In light of these and other difficulties with conventional number portability solutions, there exists a need for scalable methods and systems for providing universal number portability. Such methods and systems preferably combine the aspects of not requiring an end office trigger with the ability to process non-standard number portability specifiers.
A triggerless number portability (TNP) routing node includes a communication module for receiving a message from an end office over a communications network. A gateway screening (GWS) process determines that the message is a call setup message, and in response to determining that the message is a call setup message, forwards the call setup message over a communications bus for further processing. A number portability (NP) database contains routing numbers (RNs) for SS7 signaling points associated with ported subscribers. A universal portability module (UPM) receives the message from the communications bus, extracts the called party address from the message, examines a number of parameters contained within the message, and, based on one or more of these message parameter values, may perform a lookup in the NP database using the called party address to obtain an RN. In the event that an RN is returned from the NP database, the message is modified to include the RN and subsequently routed. If a call setup message is received which has already obtained an NP translation, a TNP routing node of the present invention is adapted to perform an additional number portability translation in the event that the RN contained within the message is associated with a gateway signaling point (i.e. tandem switch) that is in the home network of the TNP routing node, as opposed to a signaling end point (i.e., an end office or mobile switching center).
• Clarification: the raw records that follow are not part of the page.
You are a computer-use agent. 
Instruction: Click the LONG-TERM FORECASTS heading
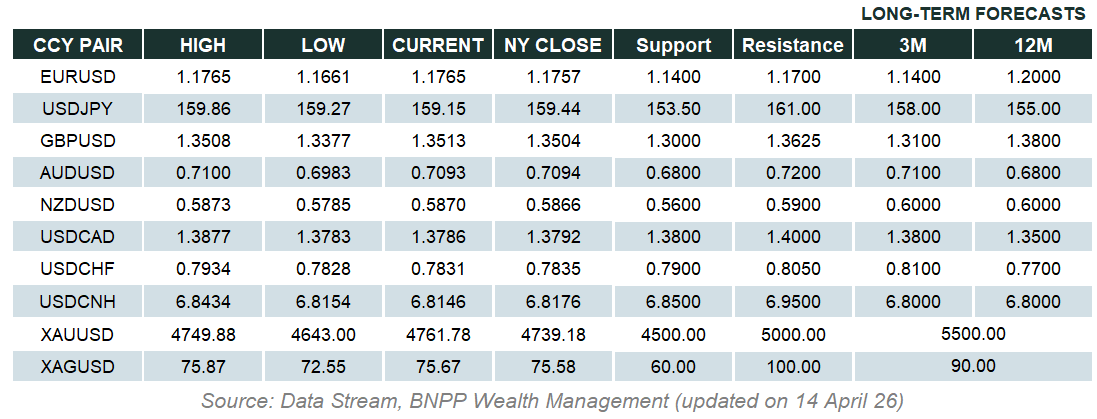point(973,14)
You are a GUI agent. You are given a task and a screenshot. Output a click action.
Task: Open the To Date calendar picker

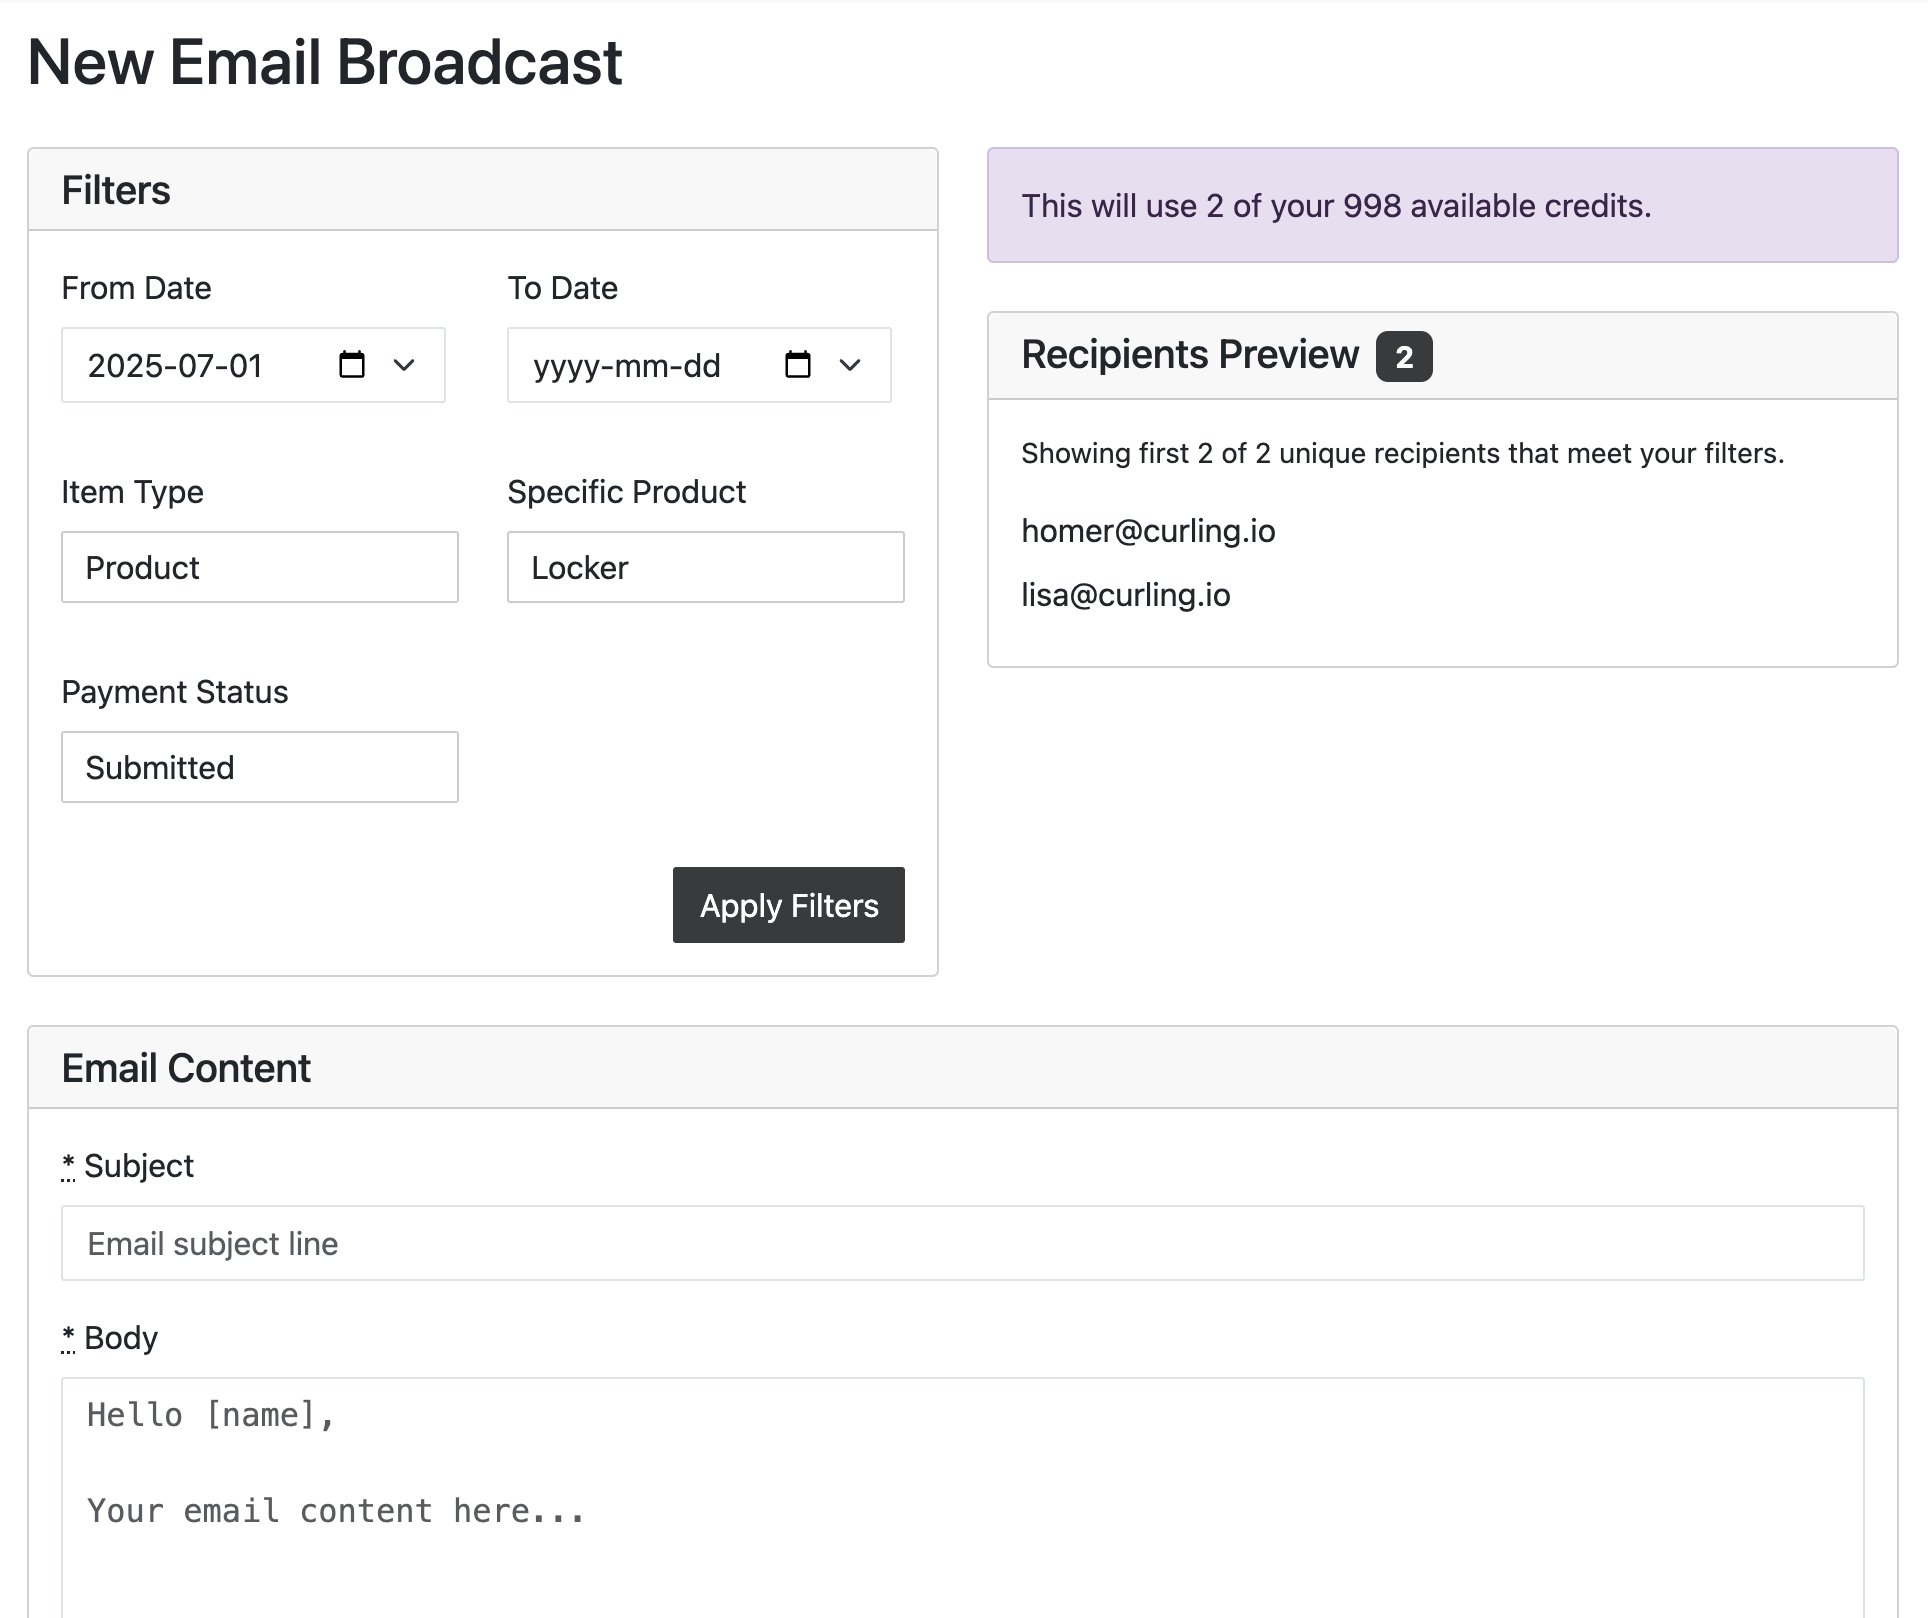pyautogui.click(x=797, y=366)
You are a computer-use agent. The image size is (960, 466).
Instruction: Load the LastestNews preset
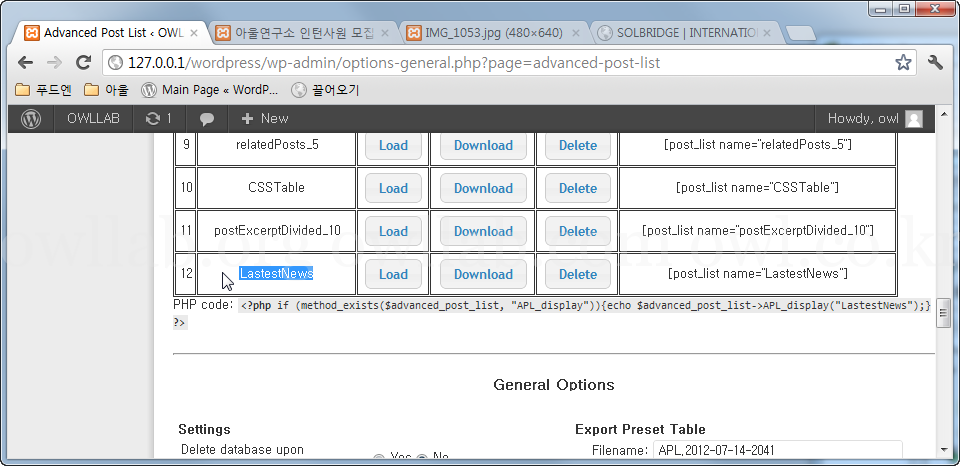click(393, 274)
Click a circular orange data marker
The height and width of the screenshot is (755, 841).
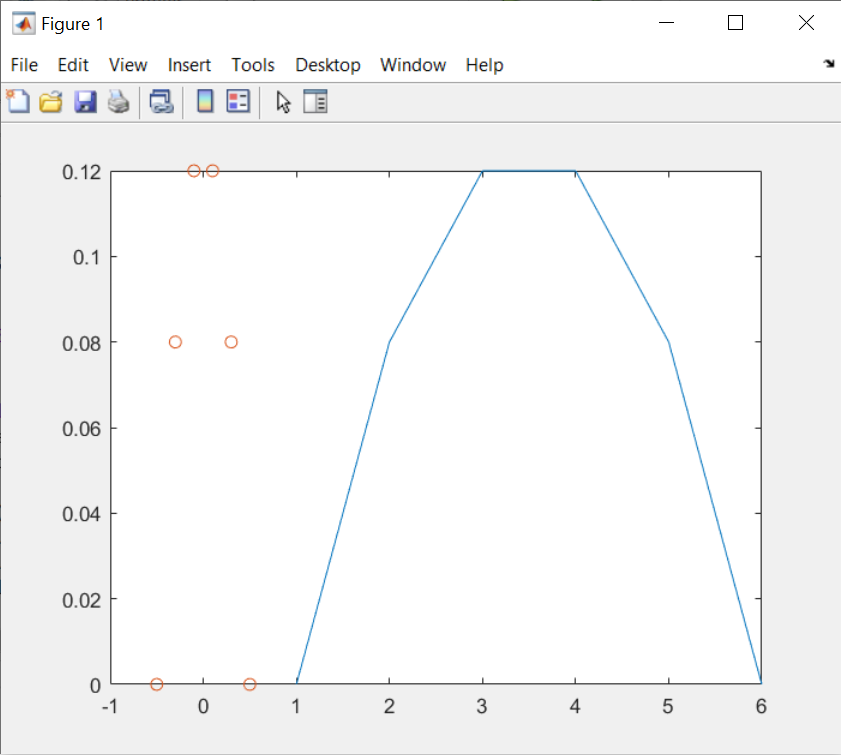click(x=176, y=341)
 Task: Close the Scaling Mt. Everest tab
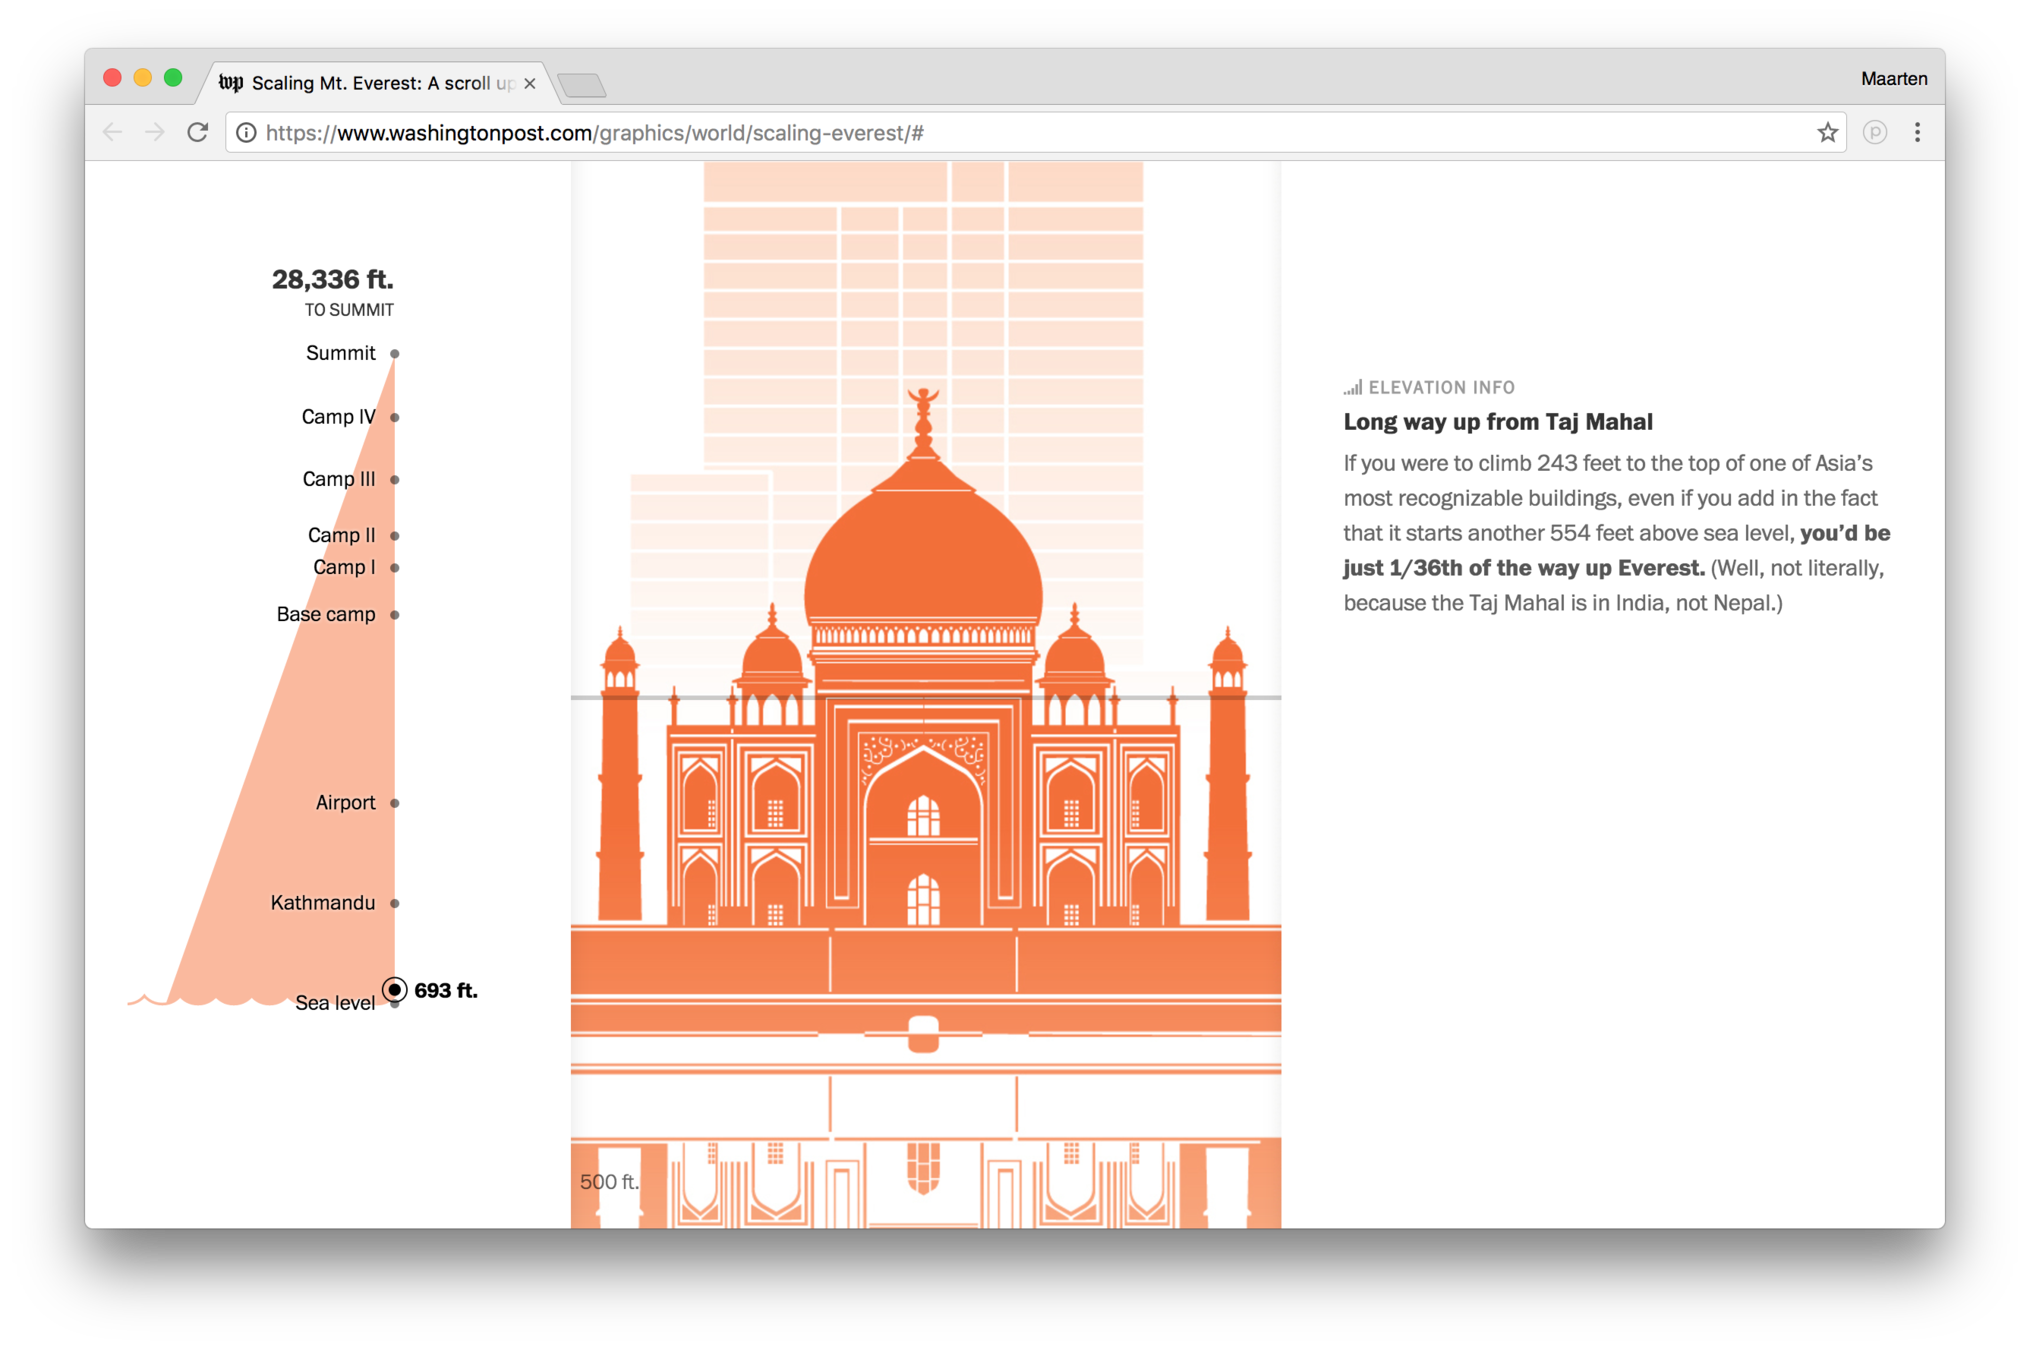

Accordingly, it is an object of the present invention to provide a triggerless number portability (TNP) routing node capable of analyzing a variety of fields in a call setup message in order to determine the need for a number portability (NP) translation.
It is another object of the invention to provide a number portability processing method wherein an NP database lookup returns a routing number (RN) for a tandem gateway or to a signaling end point.
It is yet another object of the invention to provide an NP processing method wherein an RN database lookup is performed prior to performing an NP database lookup to determine whether an RN in a received call setup message corresponds to the home network of the node performing the lookup or belongs to another network.
Some of the objects of the invention having been stated hereinabove, other objects will become evident as the description proceeds, when taken in connection with the accompanying drawings as best described hereinbelow.